Le printemps dernier, Suzuki et Caufield ont été au cœur du parcours du Canadien jusqu’en finale, pendant que Kotkaniemi assistait aux quatrième et cinquième matchs de la finale habillé en civil. Une leçon de gestion des jeunes pour Bergevin ?

« Oui, c’est une leçon, je peux dire ça. Je ne suis pas parfait, a admis Bergevin. On ne prend pas toujours les bonnes décisions, mais on essaie de les prendre pour les bonnes raisons.

« Trois ans plus tard, tu le vois différemment. Mais depuis deux ans, il y a d’autres choses qui n’auraient peut-être pas changé, qui vont au-delà de la décision de ne pas le renvoyer en Finlande. »

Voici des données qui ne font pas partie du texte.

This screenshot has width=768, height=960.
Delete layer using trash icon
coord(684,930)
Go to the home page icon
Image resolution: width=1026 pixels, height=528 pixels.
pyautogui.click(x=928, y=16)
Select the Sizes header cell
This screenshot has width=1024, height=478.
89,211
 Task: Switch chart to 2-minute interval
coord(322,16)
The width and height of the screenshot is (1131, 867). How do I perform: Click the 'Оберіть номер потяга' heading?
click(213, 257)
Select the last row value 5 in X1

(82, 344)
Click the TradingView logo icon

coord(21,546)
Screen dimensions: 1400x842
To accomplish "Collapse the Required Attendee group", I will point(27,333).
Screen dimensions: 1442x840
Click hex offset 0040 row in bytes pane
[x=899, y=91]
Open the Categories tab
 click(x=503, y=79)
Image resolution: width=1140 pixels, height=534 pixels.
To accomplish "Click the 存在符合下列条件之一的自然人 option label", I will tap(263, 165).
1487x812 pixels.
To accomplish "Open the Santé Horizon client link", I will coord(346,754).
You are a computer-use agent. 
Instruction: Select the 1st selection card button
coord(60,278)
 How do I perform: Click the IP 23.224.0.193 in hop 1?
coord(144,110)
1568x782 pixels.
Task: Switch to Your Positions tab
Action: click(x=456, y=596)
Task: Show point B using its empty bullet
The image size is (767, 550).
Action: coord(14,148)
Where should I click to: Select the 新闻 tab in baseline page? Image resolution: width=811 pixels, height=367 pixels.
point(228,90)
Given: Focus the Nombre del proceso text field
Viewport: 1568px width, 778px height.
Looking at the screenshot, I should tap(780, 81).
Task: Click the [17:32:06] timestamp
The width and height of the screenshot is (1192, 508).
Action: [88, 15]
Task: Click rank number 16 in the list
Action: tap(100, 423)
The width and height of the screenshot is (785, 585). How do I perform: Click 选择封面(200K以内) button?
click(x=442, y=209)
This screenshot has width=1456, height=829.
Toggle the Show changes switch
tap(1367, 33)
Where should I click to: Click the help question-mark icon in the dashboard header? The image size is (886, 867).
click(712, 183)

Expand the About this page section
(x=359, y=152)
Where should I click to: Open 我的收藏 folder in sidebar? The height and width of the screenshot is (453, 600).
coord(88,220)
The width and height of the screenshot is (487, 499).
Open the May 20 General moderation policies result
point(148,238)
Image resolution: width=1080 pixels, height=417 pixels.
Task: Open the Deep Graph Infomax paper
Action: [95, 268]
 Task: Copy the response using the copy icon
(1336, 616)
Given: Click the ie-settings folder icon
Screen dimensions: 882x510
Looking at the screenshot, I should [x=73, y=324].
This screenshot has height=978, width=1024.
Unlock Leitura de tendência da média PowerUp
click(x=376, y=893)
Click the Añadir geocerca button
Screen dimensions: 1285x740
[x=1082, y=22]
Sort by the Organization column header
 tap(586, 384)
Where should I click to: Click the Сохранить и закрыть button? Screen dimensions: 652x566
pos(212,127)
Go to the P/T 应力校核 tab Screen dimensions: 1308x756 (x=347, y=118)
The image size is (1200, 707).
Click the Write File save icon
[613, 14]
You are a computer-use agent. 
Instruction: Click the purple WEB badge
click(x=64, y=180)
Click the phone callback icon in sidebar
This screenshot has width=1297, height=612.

Bergevin a aussi appris que laisser sans contrat un joueur autonome avec compensation peut être risqué. Et les autres équipes ont vu ce qu’elles peuvent obtenir en concoctant une offre agressive.

Suzuki sera justement joueur autonome avec compensation l’été prochain. Il sera intéressant de voir si Bergevin ressentira davantage de pression pour régler le dossier promptement, avant qu’un rival ne songe à déposer une offre hostile.

En bref

Au sujet de Logan Mailloux…

PHOTO TIRÉE DU SITE DE LA LIGUE JUNIOR DE L’ONTARIO

Logan Mailloux

Parlant de gestion de premiers choix… Le 2 septembre, la Ligue junior de l’Ontario (OHL) a annoncé que Logan Mailloux, choix de premier tour du Canadien cet été, était suspendu pour une période indéterminée. Le joueur pourra demander une réintégration dans la Ligue à partir du 1er janvier 2022, ce qui signifie qu’il ratera au minimum une demi-saison à un âge crucial de son développement. Bergevin a assuré qu’il était conscient qu’une sanction de l’OHL était « une possibilité » quand il a décidé de repêcher le défenseur. « Il va rester avec les Knights de London, il va s’entraîner avec eux, dans leur environnement. On s’attend à ce qu’il soit de retour en janvier », a dit Bergevin. Rappelons que Mailloux a été condamné par la justice suédoise pour un crime commis en novembre 2020. Le défenseur, qui avait alors 17 ans, avait photographié, sans son consentement, sa partenaire sexuelle, avant de distribuer la photo et de révéler l’identité de la jeune femme à ses coéquipiers. Il a payé une amende de 2000 $.

Au sujet de son avenir…

Bergevin avait fait sourciller, l’été dernier, en demeurant vague au sujet de son avenir, se contentant d’affirmer qu’il honorerait la dernière année de son contrat, qu’il écoulera en 2021-2022. Relancé sur la question, il n’a pas voulu en dire davantage. « Rien de nouveau à dire », a-t-il répondu.

Au sujet du capitaine…

Même si l’absence de Shea Weber pour la totalité de la saison a été confirmée, même si sa carrière est compromise, le Canadien n’est pas pressé de nommer un nouveau capitaine. Bergevin a répondu un « non » catégorique lorsqu’il s’est fait demander s’il envisageait de donner le « C » à un autre joueur pour la saison à venir.